CSE143 Notes for Monday, 1/23/06

I began by comparing the IntList and LinkedIntList classes that we have been looking at. In the IntList class we have some data fields and methods including the "appending add" method that adds a value at the end of the list:

        public class IntList {
            private int[] elementData;
            private int size;

            ...

            public void add(int value) {
                ...
            }

            ...
        }

The LinkedIntList class also has data fields and an appending add method, although they are different data fields and the implementation of the appending add is different:

        public class LinkedIntList {
            private ListNode front;

            ...

            public void add(int value) {
                ...
            }

            ...
        }

In computer science we try to use abstraction to find what is common between these two classes even though we recongize that there are things that are quite different about the two. We would imagine an "integer list" abstraction of which these are two possible implementations. They're both the same in the sense that they provide basic "integer list" functionality like an appending add.

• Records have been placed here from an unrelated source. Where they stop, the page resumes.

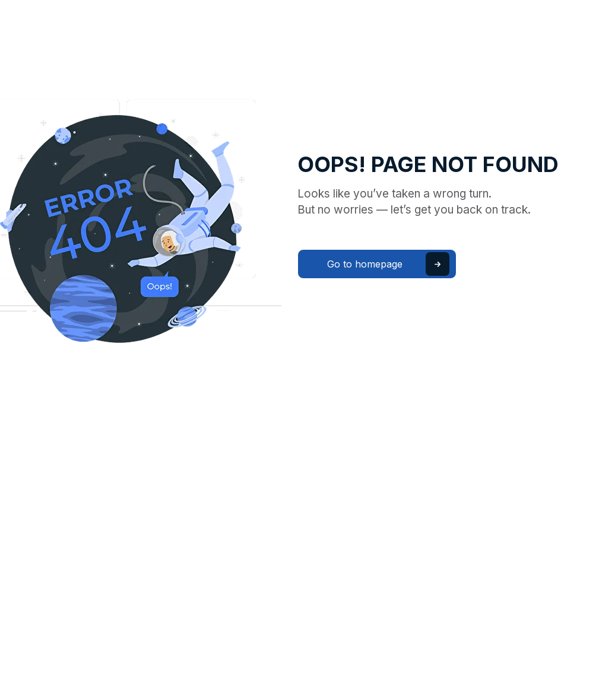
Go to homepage (365, 264)
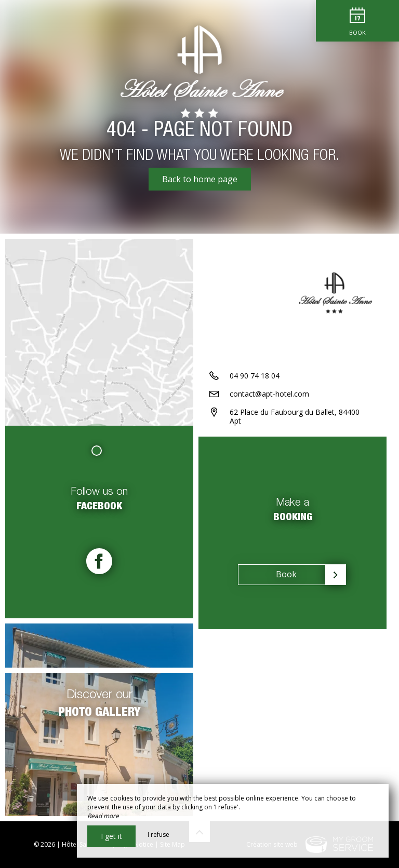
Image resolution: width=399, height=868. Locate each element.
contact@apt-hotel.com (269, 394)
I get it (111, 836)
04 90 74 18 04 (255, 375)
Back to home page (200, 179)
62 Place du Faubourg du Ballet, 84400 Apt (295, 416)
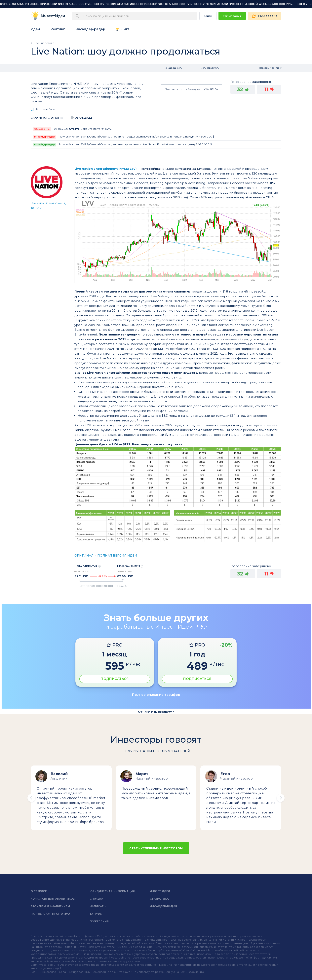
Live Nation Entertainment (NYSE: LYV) (105, 169)
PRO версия (267, 16)
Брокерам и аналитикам (50, 906)
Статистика (159, 899)
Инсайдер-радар (90, 29)
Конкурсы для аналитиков (53, 899)
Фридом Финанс (47, 118)
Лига (125, 29)
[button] (31, 798)
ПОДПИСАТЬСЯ (115, 679)
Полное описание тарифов (156, 695)
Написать (97, 906)
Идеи (35, 29)
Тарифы (96, 914)
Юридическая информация (112, 891)
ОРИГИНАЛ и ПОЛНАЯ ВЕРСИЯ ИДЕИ (106, 555)
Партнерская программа (51, 914)
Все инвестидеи (45, 43)
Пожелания (99, 921)
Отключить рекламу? (156, 712)
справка (96, 899)
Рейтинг (57, 29)
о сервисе (39, 891)
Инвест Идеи (160, 891)
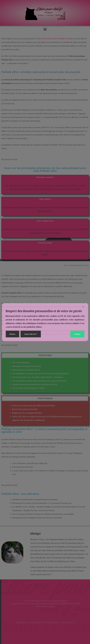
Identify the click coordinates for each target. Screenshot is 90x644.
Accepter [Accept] (77, 334)
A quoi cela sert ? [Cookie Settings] (31, 334)
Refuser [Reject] (12, 334)
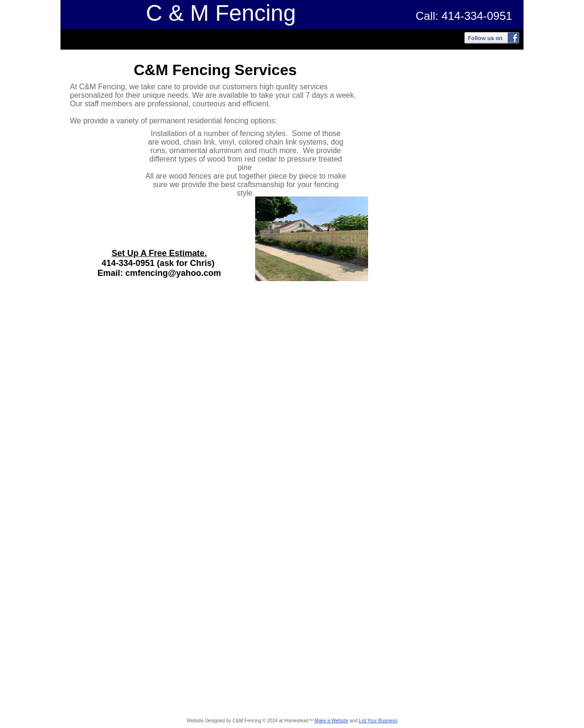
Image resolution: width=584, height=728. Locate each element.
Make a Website (332, 720)
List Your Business (378, 720)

But they are different in the sense that they are implemented quite differently (one using an array and the other using a linked list).

We have been using this concept for many years in programming. It is traditionally referred to as an Abstract Data Type or ADT:

        A bstract
        D ata
        T ype

With Java, we have actual language support for this concept. Not only can we talk abstractly about an "integer list" abstraction, we can actually define it using what is known in Java as an "interface".

        public interface IntList {
            public void add(int value);
            ...
        }

Notice that in place of the word "class" we have the word "interface". An interace has similar properties to a class. I said that a good way of thinking of an interface is to think of it as being a "hollow" class. It would be as if you had taken a working radio and removed all of the electronics that make it work. You'd be left with a hollow shell that has all of the buttons and controls for the radio (on/off switch, volume setting, station setting, etc), but none of the electronics to actually make the radio work.

In particular, you can not include data fields in an interface. There is no "state" allowed in an interface. It specifies behaviors only, not how those behaviors are implemented. In fact, as a shorthand, you can think of an interface as specifying the "what" part of an ADT and the implementation as specifying the "how" part. Notice that this interface has the header for the appending add method. But in an interface, we aren't allowed to include an actual implementation of the method. Remember that it is like a hollow class without the actual electronics that make it work. So in place of the curly braces that would normally contain the method definition, we put a semicolon. This is a convention borrowed from C and C++ where this is known as a "function prototype". From the header we know the signature of the method, but that's all we need for the abstraction (the "what" part).

But remember that we have two implementations. We have an array-based implementation that we used to call IntList. Now that we are using the name IntList for the interface, we can change its name to ArrayIntList. We would now define it as follows:

        public class ArrayIntList implements IntList {
            ...
        }

Notice how the class header contains an "implements" clause that mentions the fact that this class implements the Intlist interface. We'd make a similar change to the LinkedIntList class header:

        public class LinkedIntList implements IntList {
            ...
        }

By saying that a class implements an interface, you are promising that all of the methods mentioned in the interface will be implemented in the class itself. So both classes need to have a definition for the appending add method. If the class doesn't implement one of the methods mentioned in the interface, then the compiler generates an error when you try to compile it.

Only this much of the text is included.